Stored data:
<<<<
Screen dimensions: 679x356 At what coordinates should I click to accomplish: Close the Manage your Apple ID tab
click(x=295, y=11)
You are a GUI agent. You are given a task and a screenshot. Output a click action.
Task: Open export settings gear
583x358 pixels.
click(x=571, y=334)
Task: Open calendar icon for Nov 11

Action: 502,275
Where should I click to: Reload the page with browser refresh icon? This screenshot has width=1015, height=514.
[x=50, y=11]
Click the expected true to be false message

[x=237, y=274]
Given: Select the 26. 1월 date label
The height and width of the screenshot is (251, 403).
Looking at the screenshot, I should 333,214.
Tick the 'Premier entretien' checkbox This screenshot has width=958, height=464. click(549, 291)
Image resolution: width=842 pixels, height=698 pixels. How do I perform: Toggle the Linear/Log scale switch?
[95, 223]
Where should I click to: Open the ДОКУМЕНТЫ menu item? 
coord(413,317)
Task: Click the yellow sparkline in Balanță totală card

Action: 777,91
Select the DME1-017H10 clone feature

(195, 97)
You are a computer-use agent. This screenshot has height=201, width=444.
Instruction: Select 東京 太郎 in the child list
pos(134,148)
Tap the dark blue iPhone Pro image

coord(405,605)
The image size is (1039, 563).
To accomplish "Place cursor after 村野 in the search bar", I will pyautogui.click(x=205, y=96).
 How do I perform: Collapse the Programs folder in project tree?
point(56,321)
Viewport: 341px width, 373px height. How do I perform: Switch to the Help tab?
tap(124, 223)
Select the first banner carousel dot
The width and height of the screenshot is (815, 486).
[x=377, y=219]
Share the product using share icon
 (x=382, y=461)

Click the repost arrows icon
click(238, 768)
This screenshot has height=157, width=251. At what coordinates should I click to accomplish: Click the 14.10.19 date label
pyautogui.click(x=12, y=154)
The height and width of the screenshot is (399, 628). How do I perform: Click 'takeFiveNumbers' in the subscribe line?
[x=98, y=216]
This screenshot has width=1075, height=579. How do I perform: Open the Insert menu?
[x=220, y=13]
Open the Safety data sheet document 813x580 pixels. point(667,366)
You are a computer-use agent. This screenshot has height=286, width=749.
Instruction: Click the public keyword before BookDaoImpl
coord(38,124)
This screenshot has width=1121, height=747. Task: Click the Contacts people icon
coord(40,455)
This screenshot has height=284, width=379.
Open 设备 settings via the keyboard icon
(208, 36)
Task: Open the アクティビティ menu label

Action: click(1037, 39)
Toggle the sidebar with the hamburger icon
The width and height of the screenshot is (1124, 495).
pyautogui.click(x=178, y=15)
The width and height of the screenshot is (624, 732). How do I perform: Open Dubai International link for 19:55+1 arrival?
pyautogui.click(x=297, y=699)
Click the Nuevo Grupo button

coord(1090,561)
>>>>
*To do*: Write every entry out again. Keep each one exact.

*Answer for this exercise*:
Screen dimensions: 679x356 At what coordinates should I click to accomplish: Close the Manage your Apple ID tab
click(x=295, y=11)
You are a GUI agent. You are given a task and a screenshot. Output a click action.
Task: Open export settings gear
583x358 pixels.
click(x=571, y=334)
Task: Open calendar icon for Nov 11

Action: 502,275
Where should I click to: Reload the page with browser refresh icon? This screenshot has width=1015, height=514.
[x=50, y=11]
Click the expected true to be false message

[x=237, y=274]
Given: Select the 26. 1월 date label
The height and width of the screenshot is (251, 403).
Looking at the screenshot, I should 333,214.
Tick the 'Premier entretien' checkbox This screenshot has width=958, height=464. click(549, 291)
Image resolution: width=842 pixels, height=698 pixels. How do I perform: Toggle the Linear/Log scale switch?
[95, 223]
Where should I click to: Open the ДОКУМЕНТЫ menu item? 
coord(413,317)
Task: Click the yellow sparkline in Balanță totală card

Action: 777,91
Select the DME1-017H10 clone feature

(195, 97)
You are a computer-use agent. This screenshot has height=201, width=444.
Instruction: Select 東京 太郎 in the child list
pos(134,148)
Tap the dark blue iPhone Pro image

coord(405,605)
The image size is (1039, 563).
To accomplish "Place cursor after 村野 in the search bar", I will pyautogui.click(x=205, y=96).
 How do I perform: Collapse the Programs folder in project tree?
point(56,321)
Viewport: 341px width, 373px height. How do I perform: Switch to the Help tab?
tap(124, 223)
Select the first banner carousel dot
The width and height of the screenshot is (815, 486).
[x=377, y=219]
Share the product using share icon
 (x=382, y=461)

Click the repost arrows icon
click(238, 768)
This screenshot has height=157, width=251. At what coordinates should I click to accomplish: Click the 14.10.19 date label
pyautogui.click(x=12, y=154)
The height and width of the screenshot is (399, 628). How do I perform: Click 'takeFiveNumbers' in the subscribe line?
[x=98, y=216]
This screenshot has width=1075, height=579. How do I perform: Open the Insert menu?
[x=220, y=13]
Open the Safety data sheet document 813x580 pixels. point(667,366)
You are a computer-use agent. This screenshot has height=286, width=749.
Instruction: Click the public keyword before BookDaoImpl
coord(38,124)
This screenshot has width=1121, height=747. Task: Click the Contacts people icon
coord(40,455)
This screenshot has height=284, width=379.
Open 设备 settings via the keyboard icon
(208, 36)
Task: Open the アクティビティ menu label

Action: click(1037, 39)
Toggle the sidebar with the hamburger icon
The width and height of the screenshot is (1124, 495).
pyautogui.click(x=178, y=15)
The width and height of the screenshot is (624, 732). How do I perform: Open Dubai International link for 19:55+1 arrival?
pyautogui.click(x=297, y=699)
Click the Nuevo Grupo button

coord(1090,561)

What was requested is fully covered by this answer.